Tuesday, November 17, 2009 - 4:10pm to Wednesday, November 18, 2009 - 5:55pm
Location: 
Solarium

 Law & Economics Workshop series

presents

Professor Daniel Crane

Michigan University Law School

 

Optimizing Private Antitrust Enforcement

 

 

Tuesday, November 17, 2009

4:10 – 6:00
Solarium (room FA2) – Falconer Hall

84 Queen’s Park

 

Private litigation is the predominant means of antitrust enforcement in the United States and private models of litigation are increasingly being implemented around the world.  Private enforcement is usually justified on compensation or deterrence grounds.  While the choice between these two goals matters, private litigation is not very effective at advancing either one. Compensation fails because the true economic victims of most antitrust violations are usually downstream consumers who are too numerous and remote to locate and compensate.  Deterrence is ineffective because the time lag between the planning of the violation and legal judgment day is usually so long that the corporate managers responsible for the planning have left their corporate employer before the employer internalizes the cost of the violation.  Private litigation needs to be entirely reconceptualized and redirected toward a forward-looking, problem-solving approach to market power issues.

 

Professor Daniel Crane, who teaches contracts, antitrust, and antitrust and intellectual property, comes to the University of Michigan Law School from Yeshiva University's Benjamin N. Cardozo School of Law. Recently, he was a visiting professor at New York University Law School and the University of Chicago Law School, and in the spring of 2009, he taught antitrust law on a Fulbright Scholarship at the Universidade Católica Portuguesa in Lisbon, Portugal.
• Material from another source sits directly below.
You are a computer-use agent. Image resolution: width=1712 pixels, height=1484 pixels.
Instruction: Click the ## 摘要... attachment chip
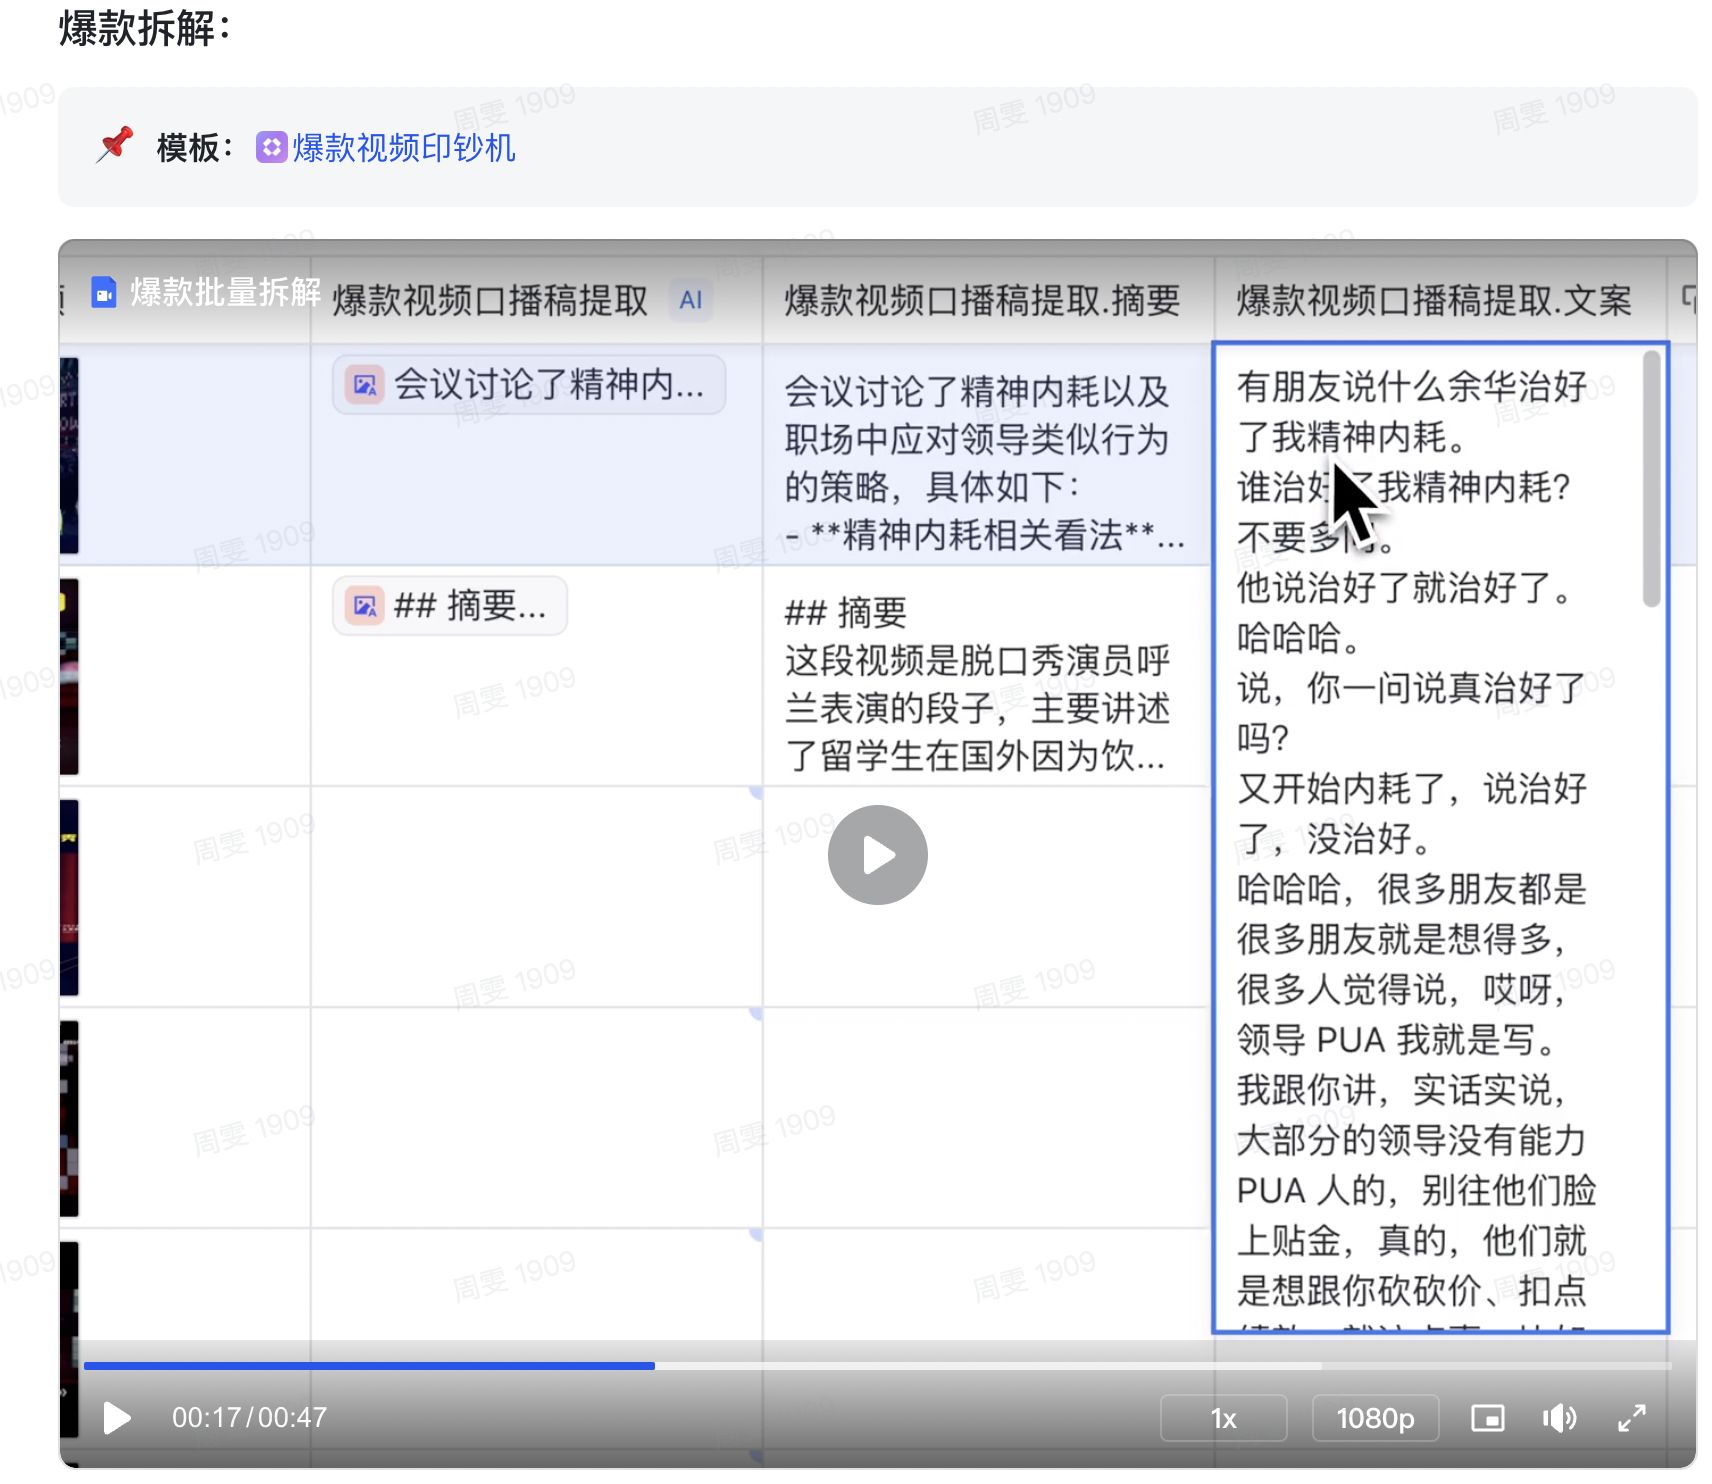450,606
His recent scholarship has focused primarily on antitrust and economic regulation, particularly the institutional structure of antitrust enforcement, predatory pricing, bundling, and the antitrust implications of various patent practices. Prof. Crane's work has appeared in the University of Chicago Law Review, the California Law Review, the Michigan Law Review, and the Cornell Law Review, among other journals. He is the co-editor, with Eleanor Fox of the Antitrust Stories volume of Foundation Press’s Law Stories series, and has a book on the institutional structure of antitrust enforcement forthcoming from Oxford University Press.  An editor of the Antitrust Law Journal since 2005 and a member of the American Antitrust Institute’s Advisory Board, Prof. Crane also serves as counsel in the litigation department of Paul, Weiss, Rifkind, Wharton & Garrison of New York. He received his J.D. with honors from the University of Chicago law School in 1996, after which he clerked for U.S. District Court Judge Kenneth L. Ryskamp.